Monica memutuskan sambungan telepon, membuat Teresa ternganga yang belum menyelesaikan ucapannya. Ia menjauhkan ponsel dari telinga sambil ngedumel tidak jelas. Raut wajahnya masam seketika. Melihat pintu kaca ruangannya terbuka dan satu rekan kerjanya memasuki ruangan, ia terdiam masih dalam keadaan kesal.
"Apa yang terjadi? Ada masalah?" tanya Sonny, nama rekan kerja Teresa.
Lelaki itu menampilkan wajah penasaran melihat Teresa tampak muram. Biasanya perempuan itu yang paling semangat. Setiap rekan kerjanya datang, sapaan riang akan menyambut pendengarannya. Ia mendaratkan pantat ke kursi. Menaruh tas kerjanya ke bawah meja, serta paper bag berisi kopi panas dan sandwich di atas meja.
"My Mom. Memaksaku kembali ke Indonesia." Teresa berkata lirih sambil menatap lelaki berkemeja navy sedang mengeluarkan satu cup kopi dari paper bag. Sedangkan, dirinya memainkan ponsel yang masih dalam genggaman di atas meja.
"Lagi? Dan kau tidak pernah mengabulkan? Kau tahu, 'kan, Mamamu sangat merindukanmu?" kata Sonny seraya membuka penutup cup. Aroma kafein dari kopi menyeruak harum di penjuru ruangan bernuansa aesthetic. Ada tumbuhan dedaunan di pot pojok ruangan samping dinding kaca. Sedangkan di setiap meja kerja bercat putih, terdapat pot mini tumbuhan hijau buatan.

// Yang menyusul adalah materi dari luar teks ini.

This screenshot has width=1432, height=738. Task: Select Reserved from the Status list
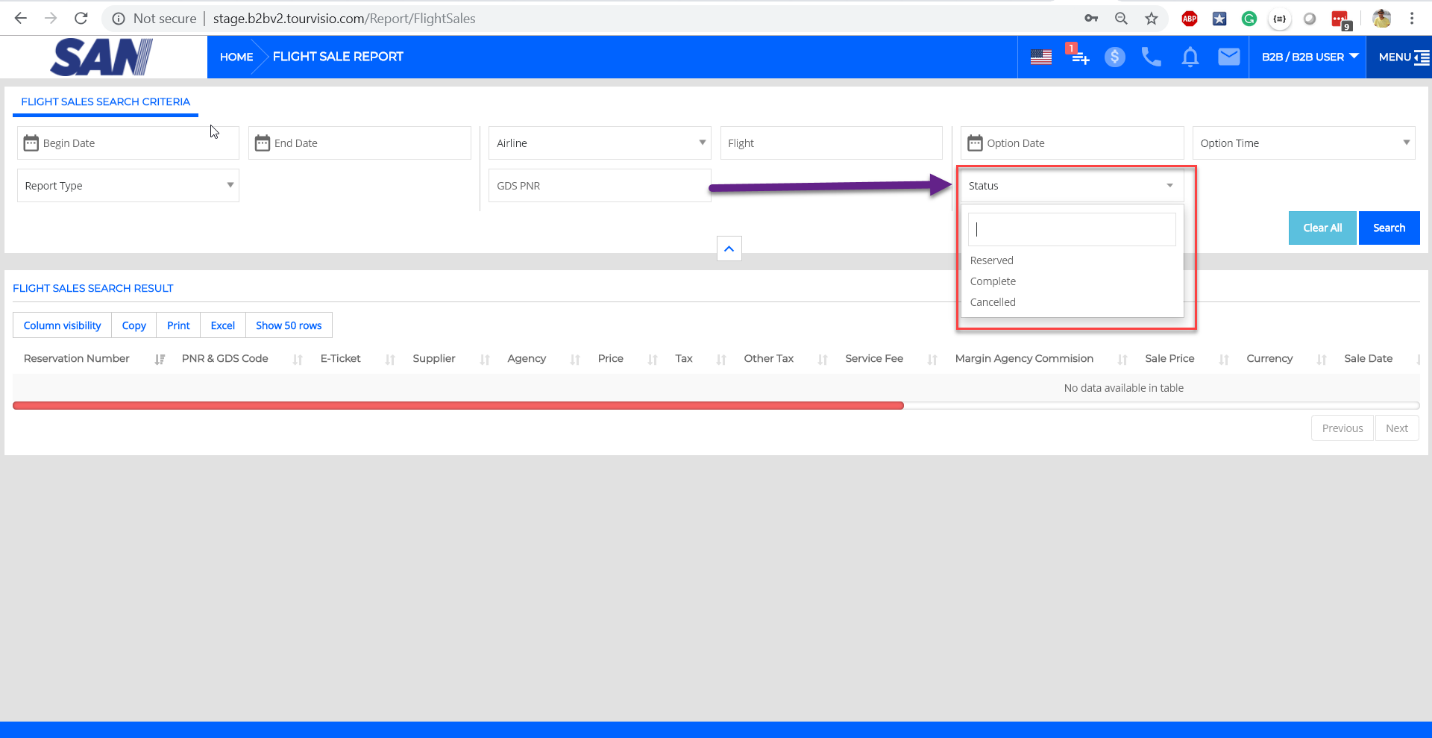pyautogui.click(x=992, y=260)
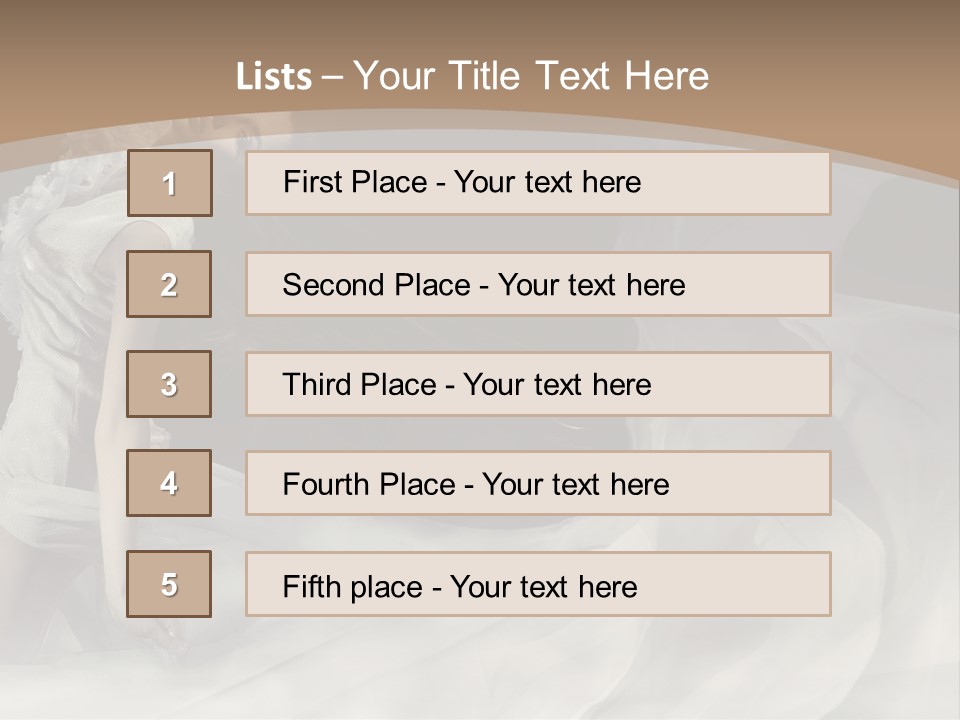Choose the number 4 box
This screenshot has height=720, width=960.
pyautogui.click(x=170, y=483)
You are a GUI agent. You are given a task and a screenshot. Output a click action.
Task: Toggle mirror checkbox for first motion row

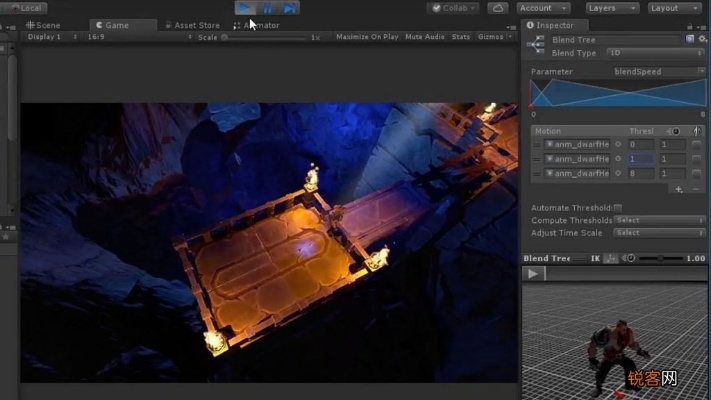[x=696, y=145]
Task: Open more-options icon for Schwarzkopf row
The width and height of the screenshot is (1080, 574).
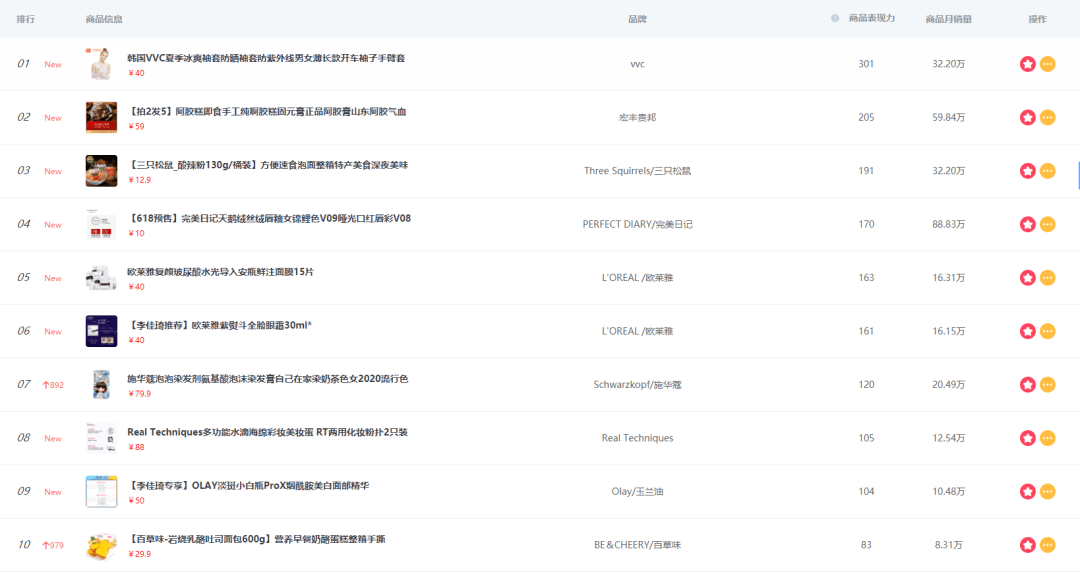Action: click(x=1047, y=385)
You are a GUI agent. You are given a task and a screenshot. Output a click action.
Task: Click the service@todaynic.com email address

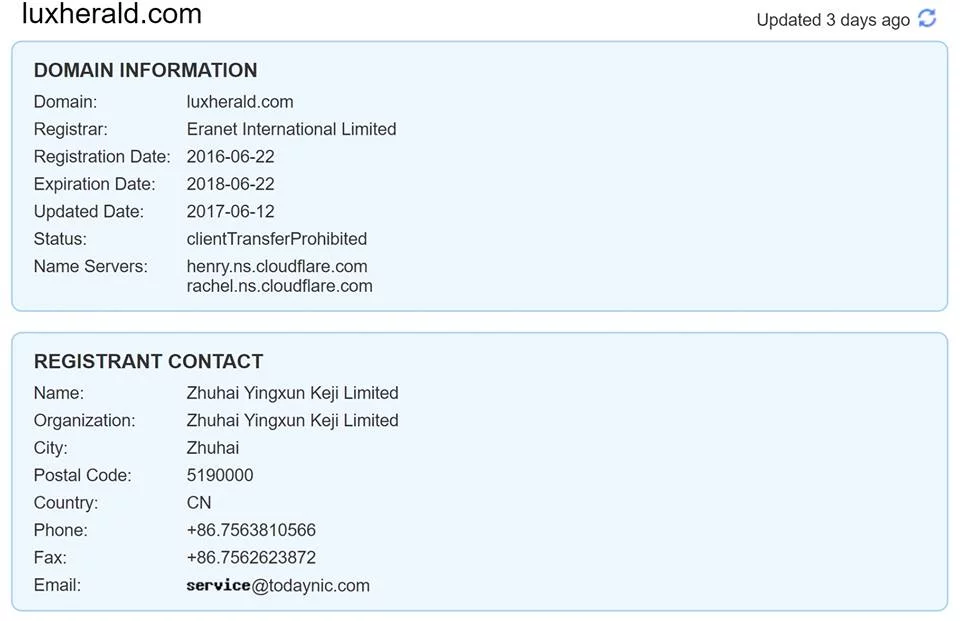278,585
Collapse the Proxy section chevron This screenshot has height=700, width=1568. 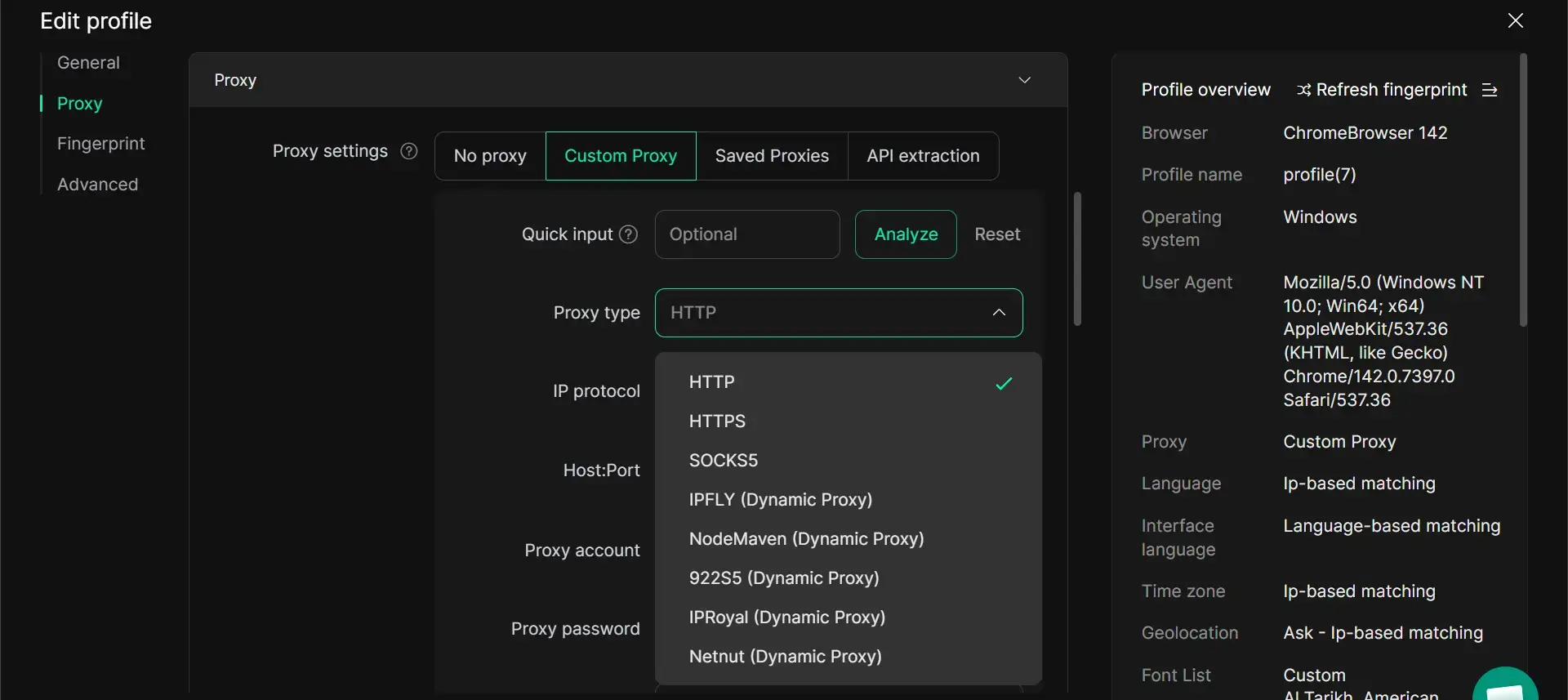coord(1024,80)
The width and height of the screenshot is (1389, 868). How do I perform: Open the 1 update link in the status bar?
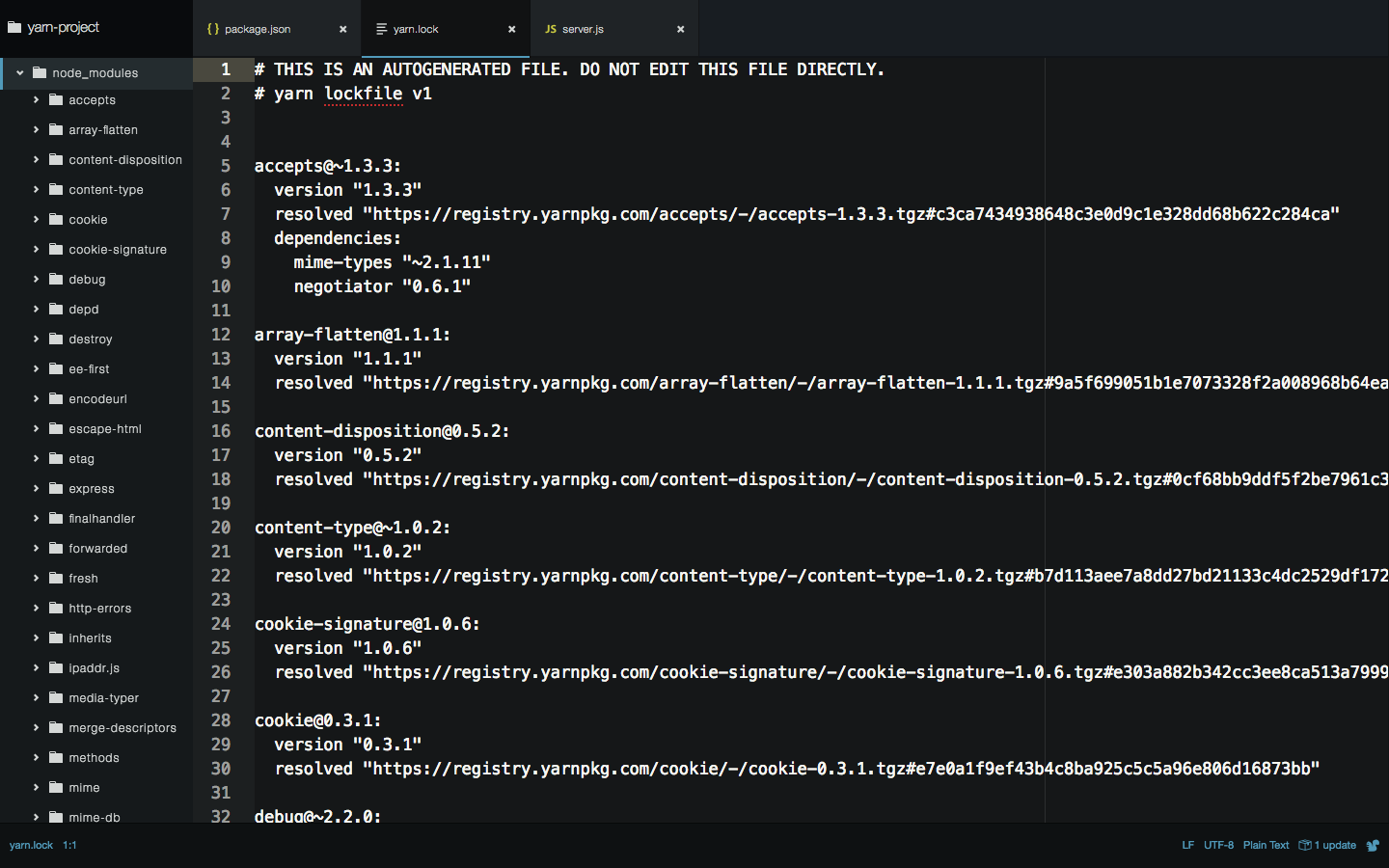[1333, 845]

Sonny mengambil bungkusan gula dari dalam paper bag. Menyobeknya dan menuangkan isinya ke kopi, lantas mengaduk rata menggunakan stick kayu yang telah tersedia di dalam paper bag tersebut.
"Aku bingung, Sonny. Kalau aku pulang ke Indonesia, akan susah untukku datang ke sini lagi. Mamaku pasti tidak akan mengizinkanku kembali ke New York. Aku sangat paham untuk itu. Tapi, kalau aku tidak pulang, sepupu lelakiku yang menjadi taruhan." Teresa menampilkan wajah sendu. Ia semeja dengan lelaki itu. Hanya tersekat pembatas berbahan plastik dan transparan, di tengah-tengah mejanya. Sementara dua rekannya lagi berada di meja depannya yang tersekat kubikel berbahan kayu bercat cokelat.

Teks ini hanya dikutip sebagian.